Somewhen in the late 60's, however, things began to change....

While, in more puritanical times, one spoke of happiness as being like being as lucky as "a pig in a four-leaf clover patch", clover being, factually, one of a pig's favorite grazings, we now, more carefree, talk about "a pig in shit", or if one wants to be coy "...in doo-doo". On the news, Ana Kasparian can talk about Black Friday as being "the day people go and buy a lot of shit". Indeed, there's no conversation in which you can't throw the word in, playfully, and not sound as if you're being breezily sophisticated, the kind of person who doesn't care what someone else thinks, and who speaks in all due honesty.

It seems somewhat ironic, therefore, that people who would find it unremarkable to use such terms would be at all embarrassed about the literal fact. Human beings do it, along with the rest of the animal kingdom higher than a sponge, modern plumbing has gifted us of the First World with clean, pleasant, and private places in which to do it, that should settle it. Instead, in these past few years, I've heard all manner of people who are afraid of excreting a) at work, lest someone hear or smell them, b) as a guest, lest you pollute the air or the 'atmosphere' of the host's domicile, c) at a party, lest a whole room full of people, who may have excreted themselves in the past few hours, start playing the game "What's that smell?" and "Who dun it?", games much less interesting than the classic "Murder".

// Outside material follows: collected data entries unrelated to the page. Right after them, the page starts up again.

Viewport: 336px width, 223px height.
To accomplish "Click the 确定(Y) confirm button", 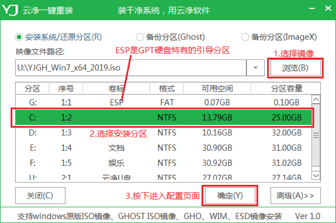I will [x=230, y=195].
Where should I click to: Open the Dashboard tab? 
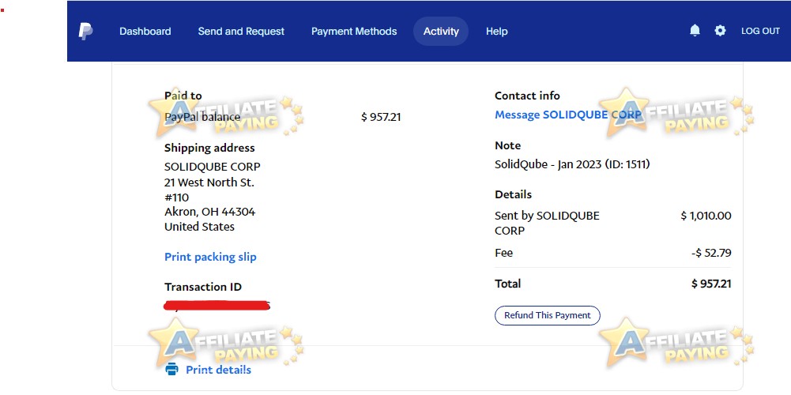145,32
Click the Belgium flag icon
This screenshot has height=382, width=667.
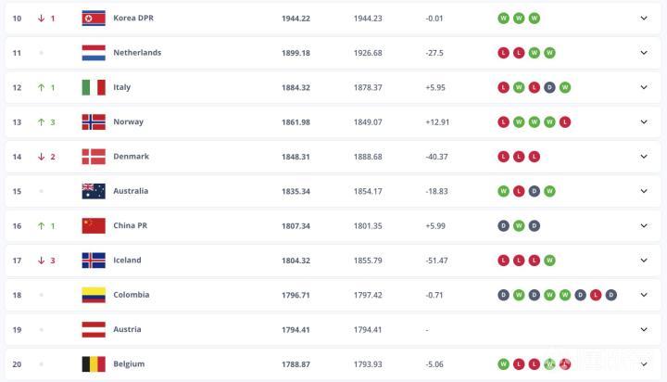[x=94, y=364]
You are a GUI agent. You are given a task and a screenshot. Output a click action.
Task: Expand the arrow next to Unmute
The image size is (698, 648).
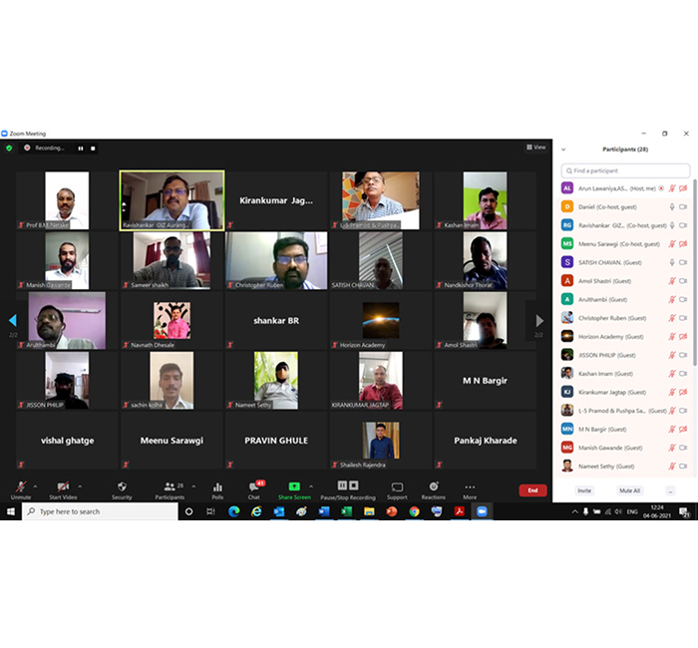(35, 486)
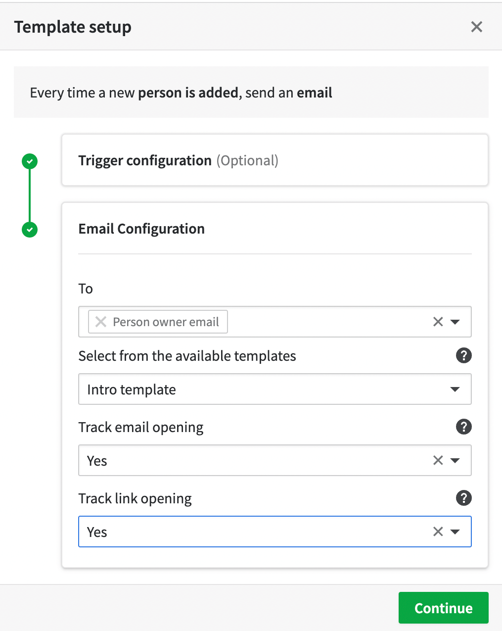Open the Intro template dropdown
The image size is (502, 631).
(455, 389)
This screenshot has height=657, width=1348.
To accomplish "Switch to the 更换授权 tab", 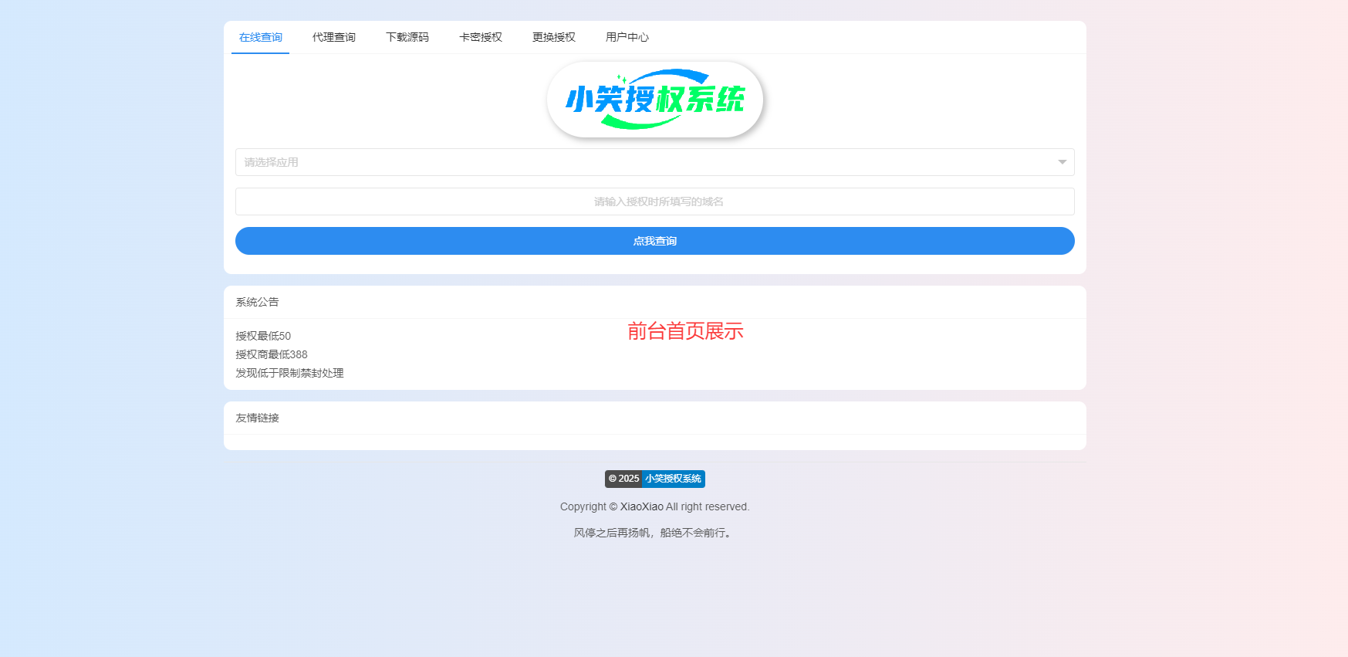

Bathrooms, written to code, have ventilation, either fans or windows. At home, this is why you light one of those expensive jar candles (one reason, at least), and keep it burning when you feel like setting a mood. People enamored of malodorous food should do so prudently, preferably in like company. Stories that begin "And then I ate..X....and when I went to take a shit, I..." should be kept in the company that you would eat this food in.

If this stuff is going to be marketed at all, let's call it what it is. "Shit Buster." Advertise with some grizzled truckers and have them shaming a fellow man during the Super Bowl. In a roadhouse.

After all, aren't we past all that?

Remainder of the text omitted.